Usually summer break is a time for educators to unwind from the past school year and gear up for the next school year. This summer, educators statewide spent part of their summer learning about career opportunities in construction and its supporting industries through a partnership between Associated General Contractors Oregon-Columbia Chapter (AGC) and Willamette Education Service District (WESD). The goal is for teachers, counselors, and administrators to be informed about post-secondary options in the high-wage and high-demand careers of construction and manufacturing.
The Educator Externship (Ed Ex) was born out of AGC’s Workforce Coalition, to help bridge the disconnect between industry and education, and increase workers in the skilled trade sectors. Career expos and trades fairs play a role, but industry was looking for a way to create more in-depth and relevant experiences and develop long term relationships with education. Ed Ex was designed to “educate the educators” about the depth, breadth, complexity, and diversity of careers in the construction and manufacturing industry, literally from the ground up. Educators could then feel better prepared to talk to their students about career options.
For eight days in July, elementary through high school teachers and administrators, from all disciplines, became students as they learned about safety, apprenticeship, independent training centers, general contracting, specialty contracting, manufacturing, food processing, and higher education. They also had two days of job shadow.
At the end of the eight days, teachers have two options:
- Write a lesson plan for four professional development credits, or
- Write a unit plan for four graduate credits at Western Oregon or Eastern Oregon University.
Because of various funding sources, including seed money from AGC, there is no charge to the teachers for the externship or for the credits received. The remainder of the funding is provided in different ways, through grants and professional development organizations, and is facilitated by WESD.
WOU was the first university to grant credit, based on the sectors covered during the externship. Because construction and manufacturing have so many facets, they are easily “broken open” to expose several careers. The externship participants can see the obvious aspects of construction and manufacturing, but also the back office, side such as human resources, IT, marketing, accounting, and public relations. While these occupations occur in other sectors, such as healthcare, because of HIPPA and other privacy considerations, many career opportunities cannot be shown as openly as they can in the construction and manufacturing sectors.
The program consists of these core experiences:
- Day one: Orientation, safety, tours of apprenticeship and training centers
- Day two: General Contractor Day, including project engineering, estimating, design, and site tours
- Day Three: Back Office Day, which includes human resources, accounting, marketing, public relations, and elements of general contractor day, such as project management and site tours
Day Four: Local shadow and explore (LSE) with a company close to their school, with the intent that a relationship can be built to provide classroom speakers and other resources
- Day Five: Highway, roadway, and quarry. This is actually one of the favorite days of participants as they learn about roadway and excavating, from quarry to finished highway. In the afternoon educators visit community colleges to see their specialty programs.

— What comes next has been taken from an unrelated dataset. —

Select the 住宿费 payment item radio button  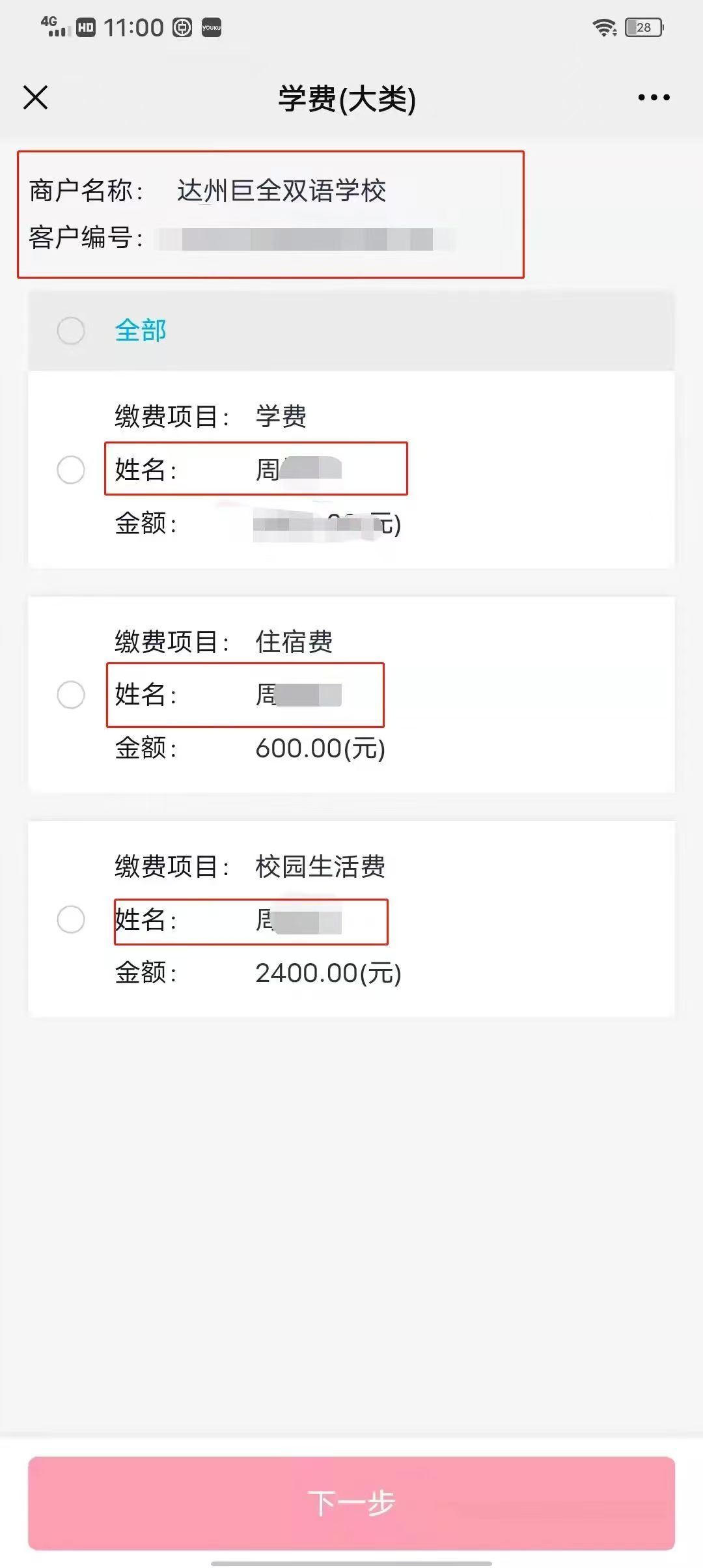point(71,695)
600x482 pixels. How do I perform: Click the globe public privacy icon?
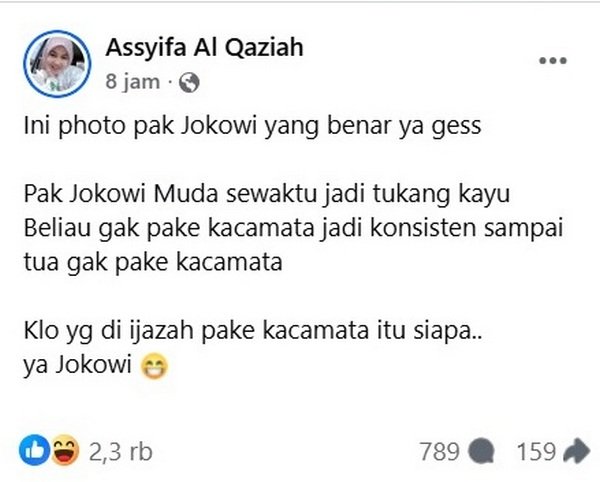[189, 82]
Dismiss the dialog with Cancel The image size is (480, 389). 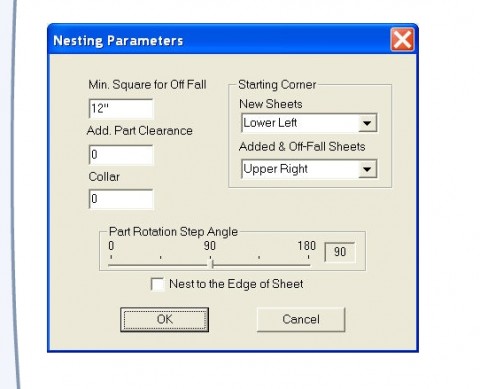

- Day Six: More apprenticeship and training programs; panel discussion with various sectors not visited on the regular program, such as Oregon Tradeswomen
- Day Seven: More LSE with a different company in their region
- Day Eight: University Day includes presentations and tours of programs such as OSU’s College of Engineering; debrief and begin lesson planning
Local Area Focus
When the externship program began in 2016, the ten educators were mostly from the Portland/Salem area, and the focus was all construction. This year many regions of the state participated, from Astoria to Pendleton, and Portland to Medford, so the focus shifted by region. For example, educators in the North Coast region learned about the challenges of marine construction and did an estimating project for a pier and decking replacement for the Astoria trolley. In Boardman, the Eastern Oregon participants toured many of the Port of Morrow companies. They saw food processing, big construction on a new plant, and toured an Amazon facility. In Southern Oregon, the teachers visited several large companies, including Timber Products. The Salem/Albany group toured local manufacturing plants that are major employers in the area. Despite the variety of experiences, the key employability skills were standard throughout: show up on time, work hard, be willing to learn, and be drug free.
Educator Externship is a top three finalist for an AGC of America Innovation Award in October. We have been contacted by AGC of South Texas (Corpus Christi) on how to replicate the program in their area, and we are in initial planning stages of taking the program to Washington State. Initially the goal was for educators to gain a knowledge of post-secondary options for their students, and to feel comfortable sharing industry expectations of employees. That goal has definitely been met, with nearly 11,000 potential points of contact through the educators to their students, and many strong relationships built between industry and the classroom.